(Task description):
Each entry, from beginning to end, is to be transcribed verbatim.

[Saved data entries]
+===+

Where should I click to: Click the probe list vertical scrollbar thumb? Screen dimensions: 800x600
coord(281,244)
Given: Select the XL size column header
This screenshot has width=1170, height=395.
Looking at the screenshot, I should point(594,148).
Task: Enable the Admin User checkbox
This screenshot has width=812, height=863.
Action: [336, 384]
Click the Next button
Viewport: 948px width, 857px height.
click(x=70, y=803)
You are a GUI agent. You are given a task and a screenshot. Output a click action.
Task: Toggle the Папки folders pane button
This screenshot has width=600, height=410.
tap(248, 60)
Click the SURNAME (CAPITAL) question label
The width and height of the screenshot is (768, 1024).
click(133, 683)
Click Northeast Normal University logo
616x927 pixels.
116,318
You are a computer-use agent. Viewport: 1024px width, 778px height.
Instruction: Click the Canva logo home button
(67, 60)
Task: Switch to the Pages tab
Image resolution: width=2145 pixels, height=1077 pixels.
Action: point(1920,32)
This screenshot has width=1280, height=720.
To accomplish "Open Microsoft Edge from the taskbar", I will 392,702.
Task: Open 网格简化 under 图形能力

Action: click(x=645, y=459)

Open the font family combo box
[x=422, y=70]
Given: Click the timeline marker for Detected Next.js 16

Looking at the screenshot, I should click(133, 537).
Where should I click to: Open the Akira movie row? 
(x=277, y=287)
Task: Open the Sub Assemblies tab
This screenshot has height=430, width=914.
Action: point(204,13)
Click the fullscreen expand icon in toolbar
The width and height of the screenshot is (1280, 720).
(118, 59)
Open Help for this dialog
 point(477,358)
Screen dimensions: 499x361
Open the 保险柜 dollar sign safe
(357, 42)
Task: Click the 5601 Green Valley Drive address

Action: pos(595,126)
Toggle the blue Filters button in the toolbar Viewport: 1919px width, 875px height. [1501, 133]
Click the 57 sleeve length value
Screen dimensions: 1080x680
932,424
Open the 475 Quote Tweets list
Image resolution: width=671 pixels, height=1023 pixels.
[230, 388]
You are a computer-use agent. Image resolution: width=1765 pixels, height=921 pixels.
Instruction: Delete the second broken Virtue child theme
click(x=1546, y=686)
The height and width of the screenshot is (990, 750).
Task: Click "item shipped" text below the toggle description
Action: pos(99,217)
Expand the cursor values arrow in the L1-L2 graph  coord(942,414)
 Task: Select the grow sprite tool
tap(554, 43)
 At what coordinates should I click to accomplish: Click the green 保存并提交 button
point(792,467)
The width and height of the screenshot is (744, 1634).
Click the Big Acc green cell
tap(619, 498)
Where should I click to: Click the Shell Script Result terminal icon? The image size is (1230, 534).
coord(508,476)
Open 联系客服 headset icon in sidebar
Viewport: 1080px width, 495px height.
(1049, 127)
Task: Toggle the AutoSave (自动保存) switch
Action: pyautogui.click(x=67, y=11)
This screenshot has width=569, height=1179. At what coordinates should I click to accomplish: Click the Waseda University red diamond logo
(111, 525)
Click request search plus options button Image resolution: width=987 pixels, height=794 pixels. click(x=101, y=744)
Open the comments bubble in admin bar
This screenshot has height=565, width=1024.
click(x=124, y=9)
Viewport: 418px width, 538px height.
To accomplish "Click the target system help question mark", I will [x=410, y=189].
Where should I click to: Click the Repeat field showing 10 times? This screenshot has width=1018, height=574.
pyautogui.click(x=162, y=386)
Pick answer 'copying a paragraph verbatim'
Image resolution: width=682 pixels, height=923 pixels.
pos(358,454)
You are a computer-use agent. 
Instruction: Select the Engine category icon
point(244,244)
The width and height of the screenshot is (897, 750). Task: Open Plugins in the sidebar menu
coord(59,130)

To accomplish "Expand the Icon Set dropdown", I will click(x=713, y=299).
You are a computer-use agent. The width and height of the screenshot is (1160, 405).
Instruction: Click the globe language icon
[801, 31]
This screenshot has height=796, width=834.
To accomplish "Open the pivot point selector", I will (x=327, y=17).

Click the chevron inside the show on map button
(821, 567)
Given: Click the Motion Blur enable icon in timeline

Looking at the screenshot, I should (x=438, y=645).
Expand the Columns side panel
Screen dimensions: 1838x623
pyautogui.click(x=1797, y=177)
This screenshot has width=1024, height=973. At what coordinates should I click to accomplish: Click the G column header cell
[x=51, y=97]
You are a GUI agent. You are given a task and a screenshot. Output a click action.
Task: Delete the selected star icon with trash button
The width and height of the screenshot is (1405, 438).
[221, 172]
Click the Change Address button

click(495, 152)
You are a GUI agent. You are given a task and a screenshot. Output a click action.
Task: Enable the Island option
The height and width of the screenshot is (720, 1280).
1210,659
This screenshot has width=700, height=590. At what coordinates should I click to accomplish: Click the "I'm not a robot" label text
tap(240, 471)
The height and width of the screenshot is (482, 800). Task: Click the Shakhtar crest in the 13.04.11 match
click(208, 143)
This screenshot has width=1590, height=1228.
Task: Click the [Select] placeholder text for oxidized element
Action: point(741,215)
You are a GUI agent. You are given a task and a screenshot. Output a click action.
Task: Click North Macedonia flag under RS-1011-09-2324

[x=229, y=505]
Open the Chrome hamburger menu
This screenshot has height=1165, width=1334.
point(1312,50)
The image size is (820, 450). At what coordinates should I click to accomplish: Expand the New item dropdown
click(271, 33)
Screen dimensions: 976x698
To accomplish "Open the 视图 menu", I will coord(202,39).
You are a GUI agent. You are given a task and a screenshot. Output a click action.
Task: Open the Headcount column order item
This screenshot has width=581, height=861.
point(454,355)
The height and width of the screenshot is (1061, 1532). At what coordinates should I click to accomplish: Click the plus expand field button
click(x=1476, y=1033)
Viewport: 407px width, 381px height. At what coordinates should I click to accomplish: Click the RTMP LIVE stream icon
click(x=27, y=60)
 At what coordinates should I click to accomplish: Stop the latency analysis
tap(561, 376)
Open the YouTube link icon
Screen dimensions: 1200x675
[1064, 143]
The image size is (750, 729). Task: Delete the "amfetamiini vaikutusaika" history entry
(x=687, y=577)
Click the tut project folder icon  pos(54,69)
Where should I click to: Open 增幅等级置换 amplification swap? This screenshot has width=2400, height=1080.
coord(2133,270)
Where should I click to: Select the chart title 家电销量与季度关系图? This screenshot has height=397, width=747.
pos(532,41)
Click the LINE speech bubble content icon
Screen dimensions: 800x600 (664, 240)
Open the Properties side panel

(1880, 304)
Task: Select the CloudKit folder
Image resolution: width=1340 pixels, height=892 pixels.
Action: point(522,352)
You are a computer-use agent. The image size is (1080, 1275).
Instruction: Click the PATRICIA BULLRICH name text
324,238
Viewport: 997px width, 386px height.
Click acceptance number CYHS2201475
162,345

+===+

(Output of the task):
Where should I click to: Click the probe list vertical scrollbar thumb? Screen dimensions: 800x600
coord(281,244)
Given: Select the XL size column header
This screenshot has width=1170, height=395.
Looking at the screenshot, I should point(594,148).
Task: Enable the Admin User checkbox
This screenshot has width=812, height=863.
Action: [336, 384]
Click the Next button
Viewport: 948px width, 857px height.
click(x=70, y=803)
You are a GUI agent. You are given a task and a screenshot. Output a click action.
Task: Toggle the Папки folders pane button
This screenshot has width=600, height=410.
tap(248, 60)
Click the SURNAME (CAPITAL) question label
The width and height of the screenshot is (768, 1024).
click(133, 683)
Click Northeast Normal University logo
616x927 pixels.
116,318
You are a computer-use agent. Viewport: 1024px width, 778px height.
Instruction: Click the Canva logo home button
(67, 60)
Task: Switch to the Pages tab
Image resolution: width=2145 pixels, height=1077 pixels.
Action: point(1920,32)
This screenshot has width=1280, height=720.
To accomplish "Open Microsoft Edge from the taskbar", I will 392,702.
Task: Open 网格简化 under 图形能力

Action: click(x=645, y=459)

Open the font family combo box
[x=422, y=70]
Given: Click the timeline marker for Detected Next.js 16

Looking at the screenshot, I should click(133, 537).
Where should I click to: Open the Akira movie row? 
(x=277, y=287)
Task: Open the Sub Assemblies tab
This screenshot has height=430, width=914.
Action: point(204,13)
Click the fullscreen expand icon in toolbar
The width and height of the screenshot is (1280, 720).
(118, 59)
Open Help for this dialog
 point(477,358)
Screen dimensions: 499x361
Open the 保险柜 dollar sign safe
(357, 42)
Task: Click the 5601 Green Valley Drive address

Action: pos(595,126)
Toggle the blue Filters button in the toolbar Viewport: 1919px width, 875px height. [1501, 133]
Click the 57 sleeve length value
Screen dimensions: 1080x680
932,424
Open the 475 Quote Tweets list
Image resolution: width=671 pixels, height=1023 pixels.
[230, 388]
You are a computer-use agent. Image resolution: width=1765 pixels, height=921 pixels.
Instruction: Delete the second broken Virtue child theme
click(x=1546, y=686)
The height and width of the screenshot is (990, 750).
Task: Click "item shipped" text below the toggle description
Action: pos(99,217)
Expand the cursor values arrow in the L1-L2 graph  coord(942,414)
 Task: Select the grow sprite tool
tap(554, 43)
 At what coordinates should I click to accomplish: Click the green 保存并提交 button
point(792,467)
The width and height of the screenshot is (744, 1634).
Click the Big Acc green cell
tap(619, 498)
Where should I click to: Click the Shell Script Result terminal icon? The image size is (1230, 534).
coord(508,476)
Open 联系客服 headset icon in sidebar
Viewport: 1080px width, 495px height.
(1049, 127)
Task: Toggle the AutoSave (自动保存) switch
Action: pyautogui.click(x=67, y=11)
This screenshot has width=569, height=1179. At what coordinates should I click to accomplish: Click the Waseda University red diamond logo
(111, 525)
Click request search plus options button Image resolution: width=987 pixels, height=794 pixels. click(x=101, y=744)
Open the comments bubble in admin bar
This screenshot has height=565, width=1024.
click(x=124, y=9)
Viewport: 418px width, 538px height.
To accomplish "Click the target system help question mark", I will [x=410, y=189].
Where should I click to: Click the Repeat field showing 10 times? This screenshot has width=1018, height=574.
pyautogui.click(x=162, y=386)
Pick answer 'copying a paragraph verbatim'
Image resolution: width=682 pixels, height=923 pixels.
pos(358,454)
You are a computer-use agent. 
Instruction: Select the Engine category icon
point(244,244)
The width and height of the screenshot is (897, 750). Task: Open Plugins in the sidebar menu
coord(59,130)

To accomplish "Expand the Icon Set dropdown", I will click(x=713, y=299).
You are a computer-use agent. The width and height of the screenshot is (1160, 405).
Instruction: Click the globe language icon
[801, 31]
This screenshot has height=796, width=834.
To accomplish "Open the pivot point selector", I will (x=327, y=17).

Click the chevron inside the show on map button
(821, 567)
Given: Click the Motion Blur enable icon in timeline

Looking at the screenshot, I should (x=438, y=645).
Expand the Columns side panel
Screen dimensions: 1838x623
pyautogui.click(x=1797, y=177)
This screenshot has width=1024, height=973. At what coordinates should I click to accomplish: Click the G column header cell
[x=51, y=97]
You are a GUI agent. You are given a task and a screenshot. Output a click action.
Task: Delete the selected star icon with trash button
The width and height of the screenshot is (1405, 438).
[221, 172]
Click the Change Address button

click(495, 152)
You are a GUI agent. You are given a task and a screenshot. Output a click action.
Task: Enable the Island option
The height and width of the screenshot is (720, 1280).
1210,659
This screenshot has width=700, height=590. At what coordinates should I click to accomplish: Click the "I'm not a robot" label text
tap(240, 471)
The height and width of the screenshot is (482, 800). Task: Click the Shakhtar crest in the 13.04.11 match
click(208, 143)
This screenshot has width=1590, height=1228.
Task: Click the [Select] placeholder text for oxidized element
Action: point(741,215)
You are a GUI agent. You are given a task and a screenshot. Output a click action.
Task: Click North Macedonia flag under RS-1011-09-2324

[x=229, y=505]
Open the Chrome hamburger menu
This screenshot has height=1165, width=1334.
point(1312,50)
The image size is (820, 450). At what coordinates should I click to accomplish: Expand the New item dropdown
click(271, 33)
Screen dimensions: 976x698
To accomplish "Open the 视图 menu", I will coord(202,39).
You are a GUI agent. You are given a task and a screenshot. Output a click action.
Task: Open the Headcount column order item
This screenshot has width=581, height=861.
point(454,355)
The height and width of the screenshot is (1061, 1532). At what coordinates should I click to accomplish: Click the plus expand field button
click(x=1476, y=1033)
Viewport: 407px width, 381px height. At what coordinates should I click to accomplish: Click the RTMP LIVE stream icon
click(x=27, y=60)
 At what coordinates should I click to accomplish: Stop the latency analysis
tap(561, 376)
Open the YouTube link icon
Screen dimensions: 1200x675
[1064, 143]
The image size is (750, 729). Task: Delete the "amfetamiini vaikutusaika" history entry
(x=687, y=577)
Click the tut project folder icon  pos(54,69)
Where should I click to: Open 增幅等级置换 amplification swap? This screenshot has width=2400, height=1080.
coord(2133,270)
Where should I click to: Select the chart title 家电销量与季度关系图? This screenshot has height=397, width=747.
pos(532,41)
Click the LINE speech bubble content icon
Screen dimensions: 800x600 (664, 240)
Open the Properties side panel

(1880, 304)
Task: Select the CloudKit folder
Image resolution: width=1340 pixels, height=892 pixels.
Action: point(522,352)
You are a computer-use agent. The image size is (1080, 1275).
Instruction: Click the PATRICIA BULLRICH name text
324,238
Viewport: 997px width, 386px height.
Click acceptance number CYHS2201475
162,345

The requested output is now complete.